The equation of tangent line to curve \({y^{\rm{2}}} = {x^{\rm{3}}} + {\rm{3}}{{\rm{x}}^{\rm{2}}}\)is \( - \frac{{\rm{9}}}{{\rm{4}}}\), its horizontal tangent are at points \(\left( { - {\rm{2}}, - {\rm{2}}} \right)\) and \(\left( { - {\rm{2}},{\rm{2}}} \right)\), and, graph of curve with the tangent lines is,

Step-by-step solution

Given Information

The given equation of Tschirnhausen curve is \({y^{\rm{2}}} = {x^{\rm{3}}} + {\rm{3}}{{\rm{x}}^{\rm{2}}}\) and a point on the curve is \(\left( {{\rm{1,}} - {\rm{2}}} \right)\).

Definition of Derivative

The derivative of a real-valued function measures the sensitivity of the function's value (output value) to changes in its argument in mathematics (input value).

Derivative of curve

(a) The equation that is found by differentiating a curve is the equation of tangent.

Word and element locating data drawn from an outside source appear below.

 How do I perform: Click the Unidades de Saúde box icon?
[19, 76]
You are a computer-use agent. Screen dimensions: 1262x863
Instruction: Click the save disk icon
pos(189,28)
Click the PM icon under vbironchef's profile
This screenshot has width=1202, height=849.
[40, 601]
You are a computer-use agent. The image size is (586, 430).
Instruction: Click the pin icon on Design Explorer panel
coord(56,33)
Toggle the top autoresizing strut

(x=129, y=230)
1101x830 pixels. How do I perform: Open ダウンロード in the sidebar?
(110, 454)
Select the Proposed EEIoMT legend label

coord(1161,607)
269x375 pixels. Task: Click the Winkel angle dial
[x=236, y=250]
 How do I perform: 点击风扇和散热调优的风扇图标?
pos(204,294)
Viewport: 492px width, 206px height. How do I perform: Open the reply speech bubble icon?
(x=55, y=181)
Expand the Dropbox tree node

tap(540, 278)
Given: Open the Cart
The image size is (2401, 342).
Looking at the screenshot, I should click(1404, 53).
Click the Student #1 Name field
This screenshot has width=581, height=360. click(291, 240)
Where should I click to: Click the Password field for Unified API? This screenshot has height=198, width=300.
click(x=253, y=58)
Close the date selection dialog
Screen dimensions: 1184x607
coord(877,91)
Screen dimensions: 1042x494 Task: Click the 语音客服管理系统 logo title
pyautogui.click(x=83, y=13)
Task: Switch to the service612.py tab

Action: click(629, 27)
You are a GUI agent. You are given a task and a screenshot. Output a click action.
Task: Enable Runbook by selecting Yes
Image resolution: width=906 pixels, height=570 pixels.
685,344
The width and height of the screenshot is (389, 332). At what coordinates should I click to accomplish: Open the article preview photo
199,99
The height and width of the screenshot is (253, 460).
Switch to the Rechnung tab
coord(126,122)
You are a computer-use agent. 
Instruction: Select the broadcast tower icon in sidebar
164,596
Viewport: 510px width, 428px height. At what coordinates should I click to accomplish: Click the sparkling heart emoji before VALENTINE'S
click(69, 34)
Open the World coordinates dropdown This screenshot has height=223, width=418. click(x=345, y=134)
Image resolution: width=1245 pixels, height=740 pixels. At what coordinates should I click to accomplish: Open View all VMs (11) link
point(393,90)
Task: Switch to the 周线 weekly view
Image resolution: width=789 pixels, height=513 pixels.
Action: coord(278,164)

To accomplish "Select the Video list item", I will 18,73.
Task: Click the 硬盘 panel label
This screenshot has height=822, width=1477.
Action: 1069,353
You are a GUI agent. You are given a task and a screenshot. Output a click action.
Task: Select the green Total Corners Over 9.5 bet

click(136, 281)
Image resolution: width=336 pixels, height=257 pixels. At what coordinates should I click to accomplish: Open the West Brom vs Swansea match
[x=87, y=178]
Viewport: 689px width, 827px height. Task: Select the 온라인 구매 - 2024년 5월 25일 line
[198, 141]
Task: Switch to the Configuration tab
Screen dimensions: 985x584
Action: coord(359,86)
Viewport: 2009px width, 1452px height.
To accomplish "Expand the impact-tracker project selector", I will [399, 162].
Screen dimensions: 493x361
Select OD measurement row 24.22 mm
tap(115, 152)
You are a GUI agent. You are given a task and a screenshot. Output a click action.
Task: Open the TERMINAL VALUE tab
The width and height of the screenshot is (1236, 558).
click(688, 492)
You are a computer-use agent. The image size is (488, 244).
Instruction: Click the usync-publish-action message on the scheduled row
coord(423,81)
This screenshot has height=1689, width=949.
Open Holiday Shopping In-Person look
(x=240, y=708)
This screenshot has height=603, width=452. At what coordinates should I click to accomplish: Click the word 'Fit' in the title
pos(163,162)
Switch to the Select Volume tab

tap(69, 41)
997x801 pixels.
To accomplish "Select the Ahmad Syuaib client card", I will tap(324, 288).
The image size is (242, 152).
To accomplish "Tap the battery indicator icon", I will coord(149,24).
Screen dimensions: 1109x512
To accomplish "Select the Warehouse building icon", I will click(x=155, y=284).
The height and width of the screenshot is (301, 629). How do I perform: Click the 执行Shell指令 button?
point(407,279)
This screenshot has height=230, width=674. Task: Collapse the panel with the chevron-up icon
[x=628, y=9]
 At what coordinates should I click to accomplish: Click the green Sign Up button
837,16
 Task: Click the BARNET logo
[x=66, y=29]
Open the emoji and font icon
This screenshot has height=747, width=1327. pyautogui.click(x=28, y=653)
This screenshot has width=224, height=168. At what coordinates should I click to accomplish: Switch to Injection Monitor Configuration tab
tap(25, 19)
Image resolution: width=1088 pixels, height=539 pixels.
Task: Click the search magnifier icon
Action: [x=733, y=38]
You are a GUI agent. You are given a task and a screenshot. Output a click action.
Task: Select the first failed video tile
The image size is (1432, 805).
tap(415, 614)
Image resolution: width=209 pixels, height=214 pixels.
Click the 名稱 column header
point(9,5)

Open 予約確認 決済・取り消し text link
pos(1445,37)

Differentiate the equation of curve\({y^{\rm{2}}} = {x^{\rm{3}}} + {\rm{3}}{{\rm{x}}^{\rm{2}}}\) with respect to \(x\).

\(\begin{array}{c}{y^{\rm{2}}} = {x^{\rm{3}}} + {\rm{3}}{{\rm{x}}^{\rm{2}}}\\{\rm{2}}y\frac{{dy}}{{dx}} = {\rm{3}}{{\rm{x}}^{\rm{2}}} + {\rm{6x}}\\\frac{{dy}}{{dx}} = \frac{{{\rm{3x}}\left( {x + {\rm{2}}} \right)}}{{{\rm{2}}y}}\end{array}\)

Find the equation of tangent at \(\left( {{\rm{1,}} - {\rm{2}}} \right)\) point.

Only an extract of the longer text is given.